O Estado do Mal Estar Social

Publicado na Revista Culto em 20/05/2017

O Brasil tem experimentado um raro lapso de lucidez no período recente, se comparado ao histórico de ideias estapafúrdias e heterodoxas que assolam o nosso passado de planos intervencionistas e estatizantes. O argumento de base que alicerça tal ideário, é a compreensão de que a economia de mercado promove desigualdade, o que induz a vontade voluntarista de burocratas e políticos no sentido de intervir na economia afim de torna-la igualitária. Este sentimento orientou a promulgação da “constituição cidadã” em 1988. Trinta anos depois, é possível auferir alguns resultados.

 

Diagnóstico do problema.

O primeiro resultado da Constituição de 88 foi o crescimento do tamanho do Estado no Brasil, fruto, em parte da universalização de serviços públicos, como saúde e educação básica, mas também fruto da construção de uma rede de privilégios, representada pelo crescimento dos gastos com pessoal (ativo e inativo) nos governos estaduais e municipais, além de, benefícios previdenciários que permitem:

1 – aposentadorias precoces, ou seja, a existência da possibilidade de aposentadoria por tempo de contribuição, permite acesso ao benefício em média aos 58 anos, em um país cuja expectativa de vida converge para padrões desenvolvidos, o que torna longo o prazo de pagamento deste benefício.

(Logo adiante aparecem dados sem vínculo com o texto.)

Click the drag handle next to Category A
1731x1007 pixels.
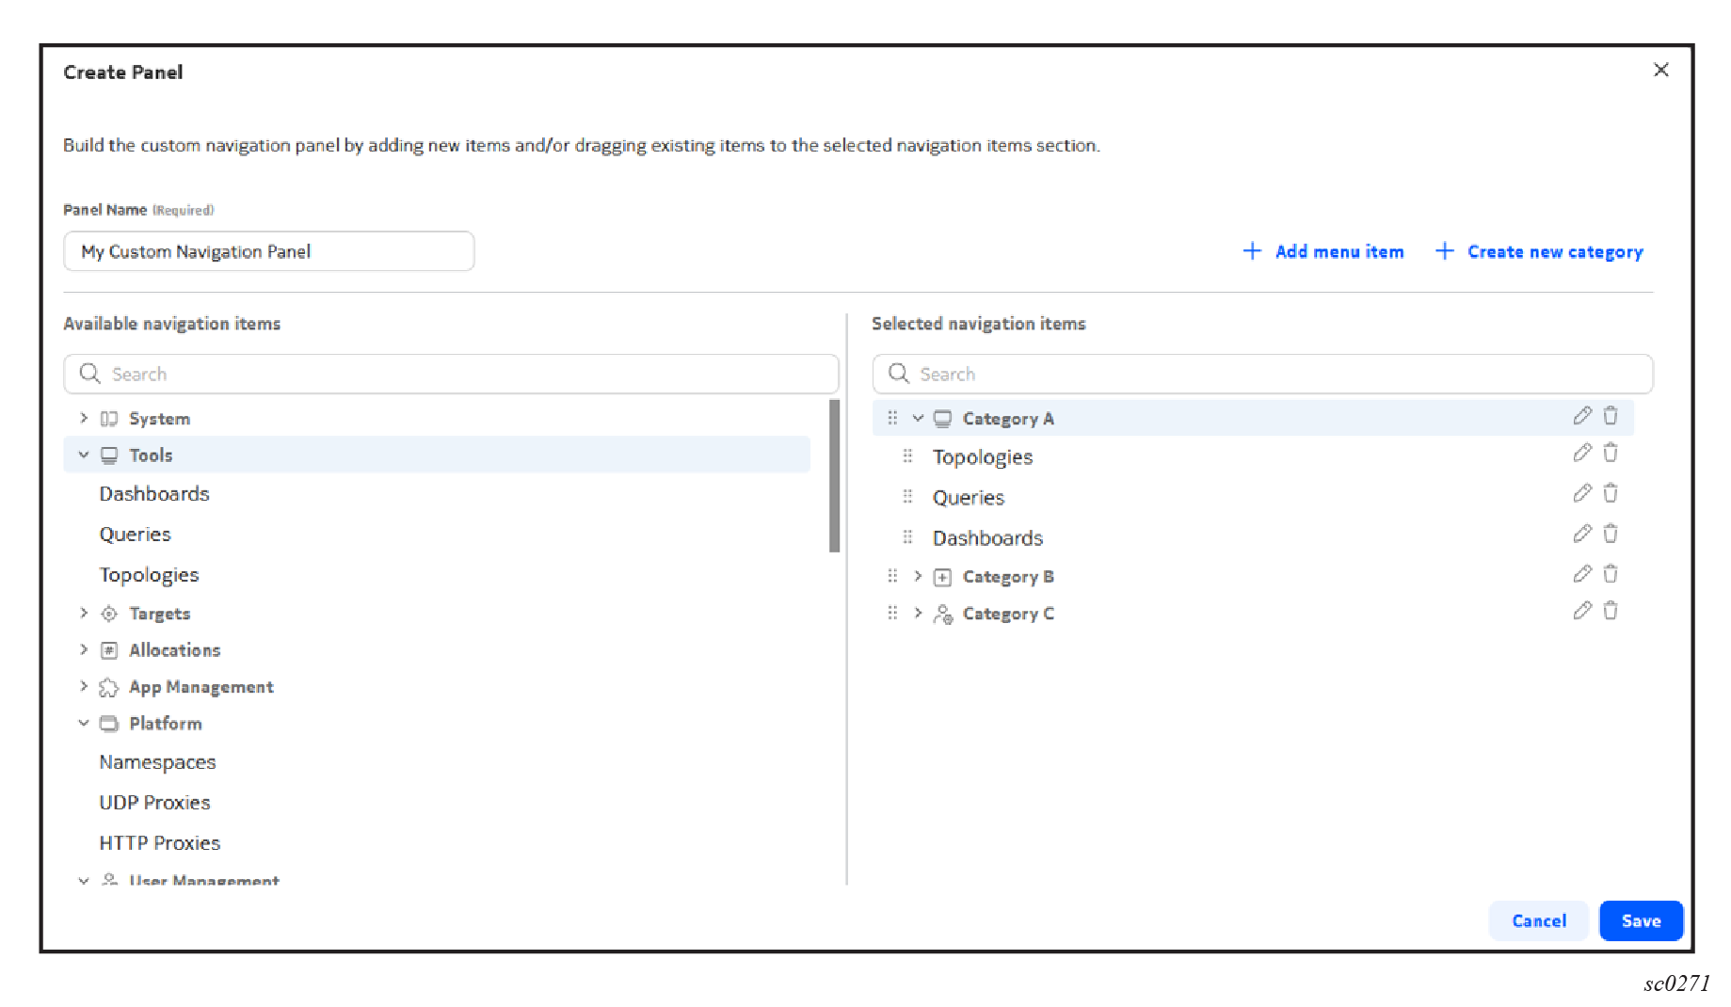click(892, 418)
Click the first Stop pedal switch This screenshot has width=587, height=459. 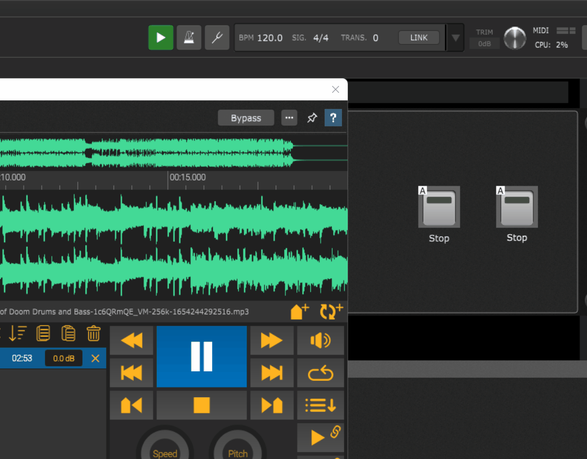(439, 208)
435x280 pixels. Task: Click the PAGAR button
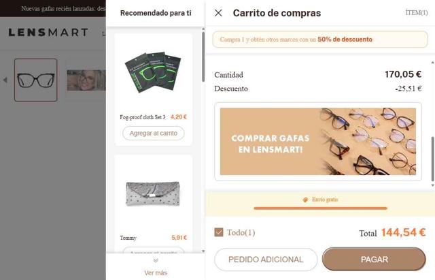374,259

2 – aposentadorias integrais, que foram parcialmente corrigidas pela presidente Dilma no que se refere à grande parte do serviço público federal. No entanto, o acesso a aposentadorias ao valor da ativa, se refere apenas aos trabalhadores de nível mais alto de renda, que em grande medida, mantiveram o acesso ao benefício segundo o novo teto do Regime Próprio de Previdência Social (RPPS). Enquanto que, alterar o acesso ao benefício da ativa, para trabalhadores de renda menor, significa desatrelar o piso da previdência do salário mínimo, o que, evidentemente, não está sendo proposto.

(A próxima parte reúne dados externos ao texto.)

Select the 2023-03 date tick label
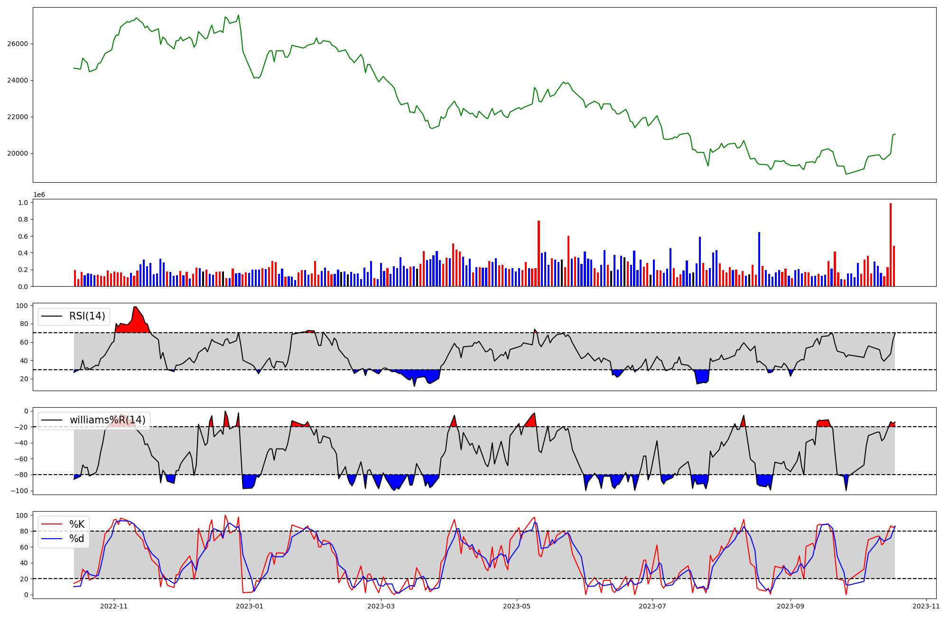The image size is (949, 617). click(x=381, y=606)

Esta possibilidade de aposentadorias com salários da ativa, ou próximo da ativa, torna o sistema previdenciário brasileiro, um dos mais generosos do mundo, isto está explícito na taxa de reposição (razão entre o valor da aposentadoria e o salário do trabalhador) que no Brasil é de 76%, enquanto que nos países europeus, que gozam de benefícios previdenciários sabidamente generosos, esta taxa de reposição é de 56% em média. A soma portanto, de aposentadoria precoce com uma alta taxa de reposição, coloca o Brasil como o país que mais gasta com previdência em proporção à sua população idosa no mundo, tendo gastos (8,4% do PIB) de países desenvolvidos como o Japão, tendo aspectos demográficos parecidos com países emergentes (12% da população em idade de se aposentar).

Voltando a hipótese apresentada no parágrafo de introdução, o voluntarismo da elite política e burocrática em corrigir os impactos distorcivos do mercado sobre a distribuição de renda, se mostrou, quase 30 anos depois da promulgação da constituição, um enorme fracasso. Isto por que a manutenção da supracitada rede de privilégios, só é possível através do crescimento da carga tributária que saltou 22% do PIB em 1990, para 35% em 2017. O impacto concentrador do nosso Estado de Bem Estar torna-se ainda mais notório quando avaliamos alguns aspectos:

1° o nível de regressividade da nossa carga tributária, cujo 65% aproximadamente responde por impostos indiretos como ISS, ICMS, IPI, PIS-COFINS, IOF, entre outros impostos que em grande medida, incidem sobre produtos básicos e com baixa elasticidade da demanda como alimentos, fármacos, energia elétrica, combustíveis, entre outros.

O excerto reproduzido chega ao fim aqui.